Kazakistan'da hatırı sayılı bir konuma sahip olan Muhtar Bey, mütevazı yapısı ve içten yaklaşımları ile gönüllerimizi fethediyor.
Yolculuk esnasında Kazakların Stalin döneminde uğradıkları zulmü ve baskıyı anlatırken sesi çatallaşıyor ve o karanlık günlerde atalarının ve kendilerinin neler yaşadıklarını lisanı-ı hal ile bize yansıtıyor.
1924 yılında altı milyon civarında olan Kazak nüfusun, ikinci dünya savaşından sonra 1.5 milyona düştüğünü anlatınca gözleri doluyor.
Muhtar Bey 1986 yılındaki ayaklanma hareketlerinden de bahsediyor ve o günlere dönüyor.
Mihail Gorbaçev'in Kazakistan Komünist Partisi Birinci Sekreteri Dinmuhamed Konayevi görevinden alması ve bu göreve Rusya Sovyet Federatif Cumhuriyeti'nden Gennady Kolbin'i atamasıyla 17 Aralık 1986 sabahında öğrencilerin ayaklanmasının fitilini ateşlediklerini, Rus askerlerinin bu ayaklanmayı bastırmak için insanlık dışı güç kullandığını heyecanla anlatırken,bu ayaklanma gününün Kazakistan'da özgürlüğün başlangıcı olduğunun altını çiziyor.
Kış sporları açısından önemli bir merkez olan Almaata'daki El-Farabi Caddesi'nden geçerken gözümüze iki adet atlama kulesi çarpıyor.
Bu kuleleri görünce bizim Kiremitlik Tepe'deki atlama kuleleri hayalimizde canlanıyor ve anında bir mukayese yapıp, bizim kulelerin daha yüksek ve görkemli olduğu fikrinde birleşiyoruz.
Buradaki atlama kuleleri, yüksek topuklu bir bayan ayakkabısının topuksuz halini hatırlatıyor.
Bir müddet yol aldıktan sonra eşsiz doğa güzellikleri ve çam ağaçları içerisinde teleferik tesislerinin olduğu Çimbulak'a ulaşıyoruz.
Çimbulak deniz seviyesinden 3163 m yükseklikte ideal bir kış sporları merkezi olarak biliniyor.
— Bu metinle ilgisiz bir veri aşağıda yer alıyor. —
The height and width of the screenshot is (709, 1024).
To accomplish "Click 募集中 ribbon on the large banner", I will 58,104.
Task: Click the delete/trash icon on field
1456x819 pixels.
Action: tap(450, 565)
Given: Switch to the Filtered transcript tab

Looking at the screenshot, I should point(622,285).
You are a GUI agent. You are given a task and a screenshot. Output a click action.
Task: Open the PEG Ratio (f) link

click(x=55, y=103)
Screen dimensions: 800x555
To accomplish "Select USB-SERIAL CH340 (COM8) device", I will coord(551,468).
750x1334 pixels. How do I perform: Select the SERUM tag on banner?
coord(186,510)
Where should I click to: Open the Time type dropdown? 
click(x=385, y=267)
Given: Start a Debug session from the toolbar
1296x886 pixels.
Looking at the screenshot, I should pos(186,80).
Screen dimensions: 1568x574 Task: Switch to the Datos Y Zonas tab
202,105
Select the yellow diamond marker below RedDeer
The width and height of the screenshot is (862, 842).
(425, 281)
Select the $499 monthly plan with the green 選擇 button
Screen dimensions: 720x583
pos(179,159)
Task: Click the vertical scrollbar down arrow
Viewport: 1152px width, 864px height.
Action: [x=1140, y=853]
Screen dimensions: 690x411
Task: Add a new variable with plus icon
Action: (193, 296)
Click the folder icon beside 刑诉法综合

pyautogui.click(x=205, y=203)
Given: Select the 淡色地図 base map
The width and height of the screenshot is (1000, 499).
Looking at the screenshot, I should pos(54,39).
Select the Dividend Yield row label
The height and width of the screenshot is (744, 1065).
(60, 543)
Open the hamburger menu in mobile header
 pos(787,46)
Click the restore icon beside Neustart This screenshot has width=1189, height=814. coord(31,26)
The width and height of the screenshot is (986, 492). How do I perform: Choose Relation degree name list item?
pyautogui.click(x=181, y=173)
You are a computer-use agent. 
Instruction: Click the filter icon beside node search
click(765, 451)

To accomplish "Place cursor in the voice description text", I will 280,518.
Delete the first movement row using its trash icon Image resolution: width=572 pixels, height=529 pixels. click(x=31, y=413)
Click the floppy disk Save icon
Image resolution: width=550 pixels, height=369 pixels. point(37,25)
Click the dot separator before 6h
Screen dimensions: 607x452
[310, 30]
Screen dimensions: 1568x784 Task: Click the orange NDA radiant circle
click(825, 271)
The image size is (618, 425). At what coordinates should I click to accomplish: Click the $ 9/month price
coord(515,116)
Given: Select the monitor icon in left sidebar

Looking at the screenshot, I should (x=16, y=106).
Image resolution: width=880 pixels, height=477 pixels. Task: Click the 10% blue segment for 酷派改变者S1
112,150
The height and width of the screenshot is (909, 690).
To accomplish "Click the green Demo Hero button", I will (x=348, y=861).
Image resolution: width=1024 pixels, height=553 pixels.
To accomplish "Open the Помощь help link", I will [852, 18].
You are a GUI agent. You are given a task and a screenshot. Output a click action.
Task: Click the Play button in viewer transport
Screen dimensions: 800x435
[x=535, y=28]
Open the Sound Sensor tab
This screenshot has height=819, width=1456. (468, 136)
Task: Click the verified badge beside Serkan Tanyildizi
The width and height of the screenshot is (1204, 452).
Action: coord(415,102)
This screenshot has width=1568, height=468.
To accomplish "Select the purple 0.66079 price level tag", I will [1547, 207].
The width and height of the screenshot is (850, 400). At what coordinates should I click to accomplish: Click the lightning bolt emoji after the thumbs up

2011 yılında Erzurum'da Dünya Üniversitelerarası Kış Oyunları yapılırken, aynı yıl Almatı'da Asya Kış Oyunları yapılmış.
Kültürleri ve coğrafi yapıları ile birbirine benzeyen Almatı ve Erzurum'un kardeş şehir olarak ilan edilmesi, ne kadar isabetli bir karar olur diye yüksek sesle düşünmeden edemiyoruz.
Bu fikrimizi inşallah Erzurum'daki yetkililerimiz duyar diye de temenni ediyoruz.
"Medeu" ismi yazılan binadan biletlerimizi alıp teleferiğe bindiğimizde,aşağıda gördüğümüz muhteşem güzellik karşısında büyüleniyoruz.
Çam ağaçlarının örttüğü ve yüksekleri kar ile kaplı sıra dağlar gözlerimizi kamaştırdı; epeyce bir mesafe kat ettikten sonra teleferikten inip gördüğümüz bu eşsiz manzaraları görüntülemeye başlıyoruz.
Kayak pistlerinin olduğu bu kısmın aşağı tarafında oldukça özel
mimarileri olan ahşaptan yapılı villalar son derece göz alıcı bir görüntüye
sahip.
Bu villaların kiraya verildiğini rehber kardeşlerimizden öğreniyoruz.
Dönüş için teleferiğe binerken Muhtar Bey, Narmanlı hemşehrimiz Sancak Demirci, Fizik öğretmeni Kahramanmaraşlı İlhan Peltek ve Atatürk Üniversitesi İlahiyat Fakültesi mezunu Çorumlu Mustafa Şahin kardeşlerimiz bizlere refakat ediyorlardı.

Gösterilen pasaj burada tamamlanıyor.